AIM OF THE TASK>
Please repeat the records below exactly, but only from the line that contains "[button] (353, 67)" onward, ending with the last line.

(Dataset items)
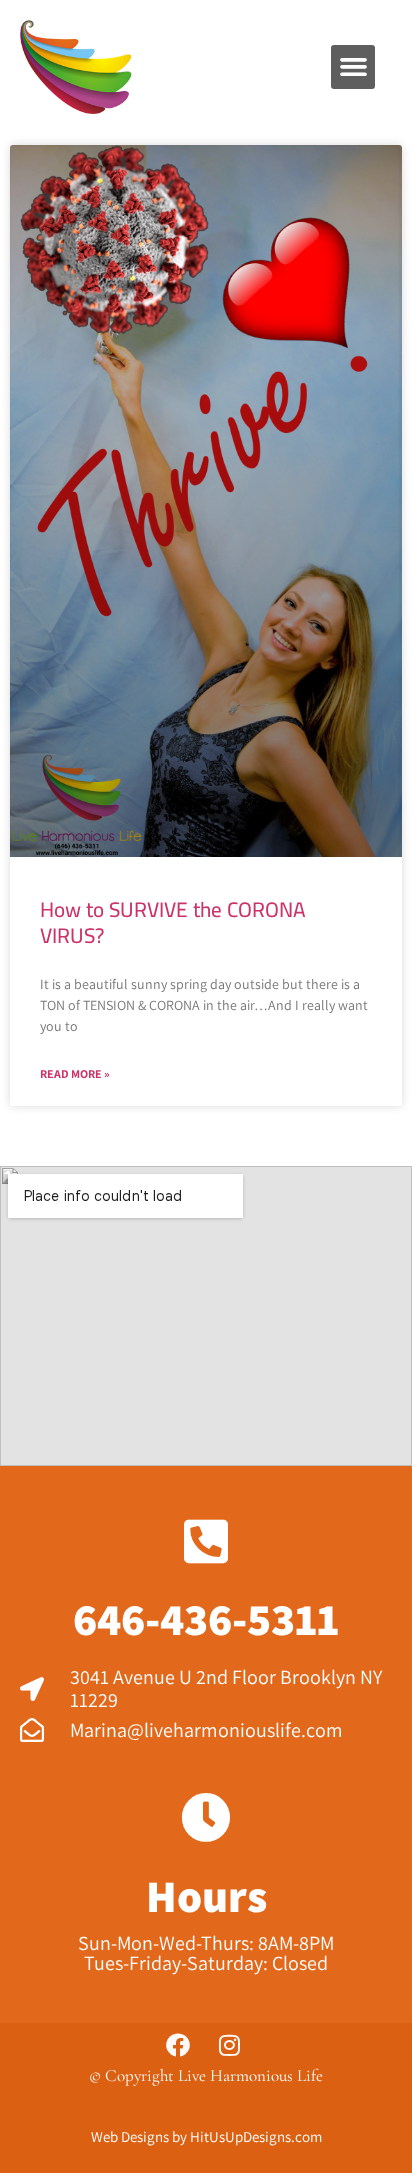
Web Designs (130, 2136)
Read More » (75, 1073)
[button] (353, 67)
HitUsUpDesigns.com (256, 2136)
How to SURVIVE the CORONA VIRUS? (173, 922)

RESPONSE FOR THIS EXERCISE>
[button] (353, 67)
HitUsUpDesigns.com (256, 2136)
How to SURVIVE the CORONA VIRUS? (173, 922)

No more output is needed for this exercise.